Overkill examples might look like this:

sh
time="$(date | cut -d' ' -f5 | cut -d: -f1-2 ) echo "$time" a=$(echo 'hello' | tr '[:lower:]' '[:upper:]')

Better:

sh
date +%H:%M a="hello" a="${a^^}"

The latter is a bashism and a good example why sometimes bash is the better tool for the job.

Builtins

Be aware of what the internal commands (or builtins) of the shell in question are. Many commands (e.g. echo) are both internal and external. A hint: if you have a terminal open that runs the shell in question, and you can use help somecommand, then it's a builtin, and that's what the shell will default to. Or use type somecommand.

I Like to use Bash

Knowing of its capabilities, it allows me to make do with almost no piping to sed, awk etc. I reckon that in the end this is much faster - just imagine you have one of those hideous multi-pipe oneliners inside a loop that parses through a long file, or needs to be executed in short intervals - that's many, many subshells opened, reading external commands, and closed in rapid succession. If I run this command once, it may not matter. But if it's part of a recurring task or runs automated at login, it will save resources if I can replacer all of that with bash variables and string manipulation.

It's also difficult to add proper comments to "hideous multi-pipe oneliners".

I recommend everyone who chooses bash to read up on string manipulation.

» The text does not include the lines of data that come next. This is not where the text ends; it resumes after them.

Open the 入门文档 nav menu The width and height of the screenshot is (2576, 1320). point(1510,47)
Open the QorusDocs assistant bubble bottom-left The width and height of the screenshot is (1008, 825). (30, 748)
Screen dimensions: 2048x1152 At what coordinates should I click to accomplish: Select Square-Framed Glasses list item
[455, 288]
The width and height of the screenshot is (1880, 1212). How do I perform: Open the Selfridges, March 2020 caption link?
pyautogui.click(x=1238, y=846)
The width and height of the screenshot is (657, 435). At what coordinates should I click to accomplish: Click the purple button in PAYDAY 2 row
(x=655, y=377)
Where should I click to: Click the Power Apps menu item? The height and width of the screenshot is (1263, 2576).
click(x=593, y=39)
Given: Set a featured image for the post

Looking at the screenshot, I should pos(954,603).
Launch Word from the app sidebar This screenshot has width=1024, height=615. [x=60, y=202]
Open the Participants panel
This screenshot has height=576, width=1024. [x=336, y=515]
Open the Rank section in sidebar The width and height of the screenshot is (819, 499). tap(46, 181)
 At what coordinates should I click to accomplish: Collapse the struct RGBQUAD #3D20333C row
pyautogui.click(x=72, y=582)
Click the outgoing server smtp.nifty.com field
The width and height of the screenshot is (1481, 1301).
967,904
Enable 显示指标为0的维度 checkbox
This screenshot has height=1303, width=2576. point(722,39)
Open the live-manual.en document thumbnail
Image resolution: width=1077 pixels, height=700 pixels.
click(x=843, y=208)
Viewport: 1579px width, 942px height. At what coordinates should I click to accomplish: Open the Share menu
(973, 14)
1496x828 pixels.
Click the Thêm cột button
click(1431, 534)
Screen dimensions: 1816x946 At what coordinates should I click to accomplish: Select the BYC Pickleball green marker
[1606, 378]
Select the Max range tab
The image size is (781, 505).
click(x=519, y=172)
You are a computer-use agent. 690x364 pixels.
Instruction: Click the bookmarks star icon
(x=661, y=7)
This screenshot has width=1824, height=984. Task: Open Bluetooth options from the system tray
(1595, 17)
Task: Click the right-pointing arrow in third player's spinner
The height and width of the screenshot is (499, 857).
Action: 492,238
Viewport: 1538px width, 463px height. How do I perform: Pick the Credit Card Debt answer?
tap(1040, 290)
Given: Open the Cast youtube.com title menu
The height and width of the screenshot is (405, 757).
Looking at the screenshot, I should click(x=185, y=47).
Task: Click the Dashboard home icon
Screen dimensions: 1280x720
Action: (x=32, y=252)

There's quite a few resources out there, and evtl. you will end up on this page with the obligatory disclaimer that it's outdated. Maybe this one for a quick reference, or this one.

And you definitely need to check out Greg's Wiki.

But Then Again...

I realise the beauty of "Do One Thing and Do it Well". Sometimes a simple shell and a few external commands are the better, more elegant solution. E.g. something like find | shuf would be pretty cumbersome to code in pure bash!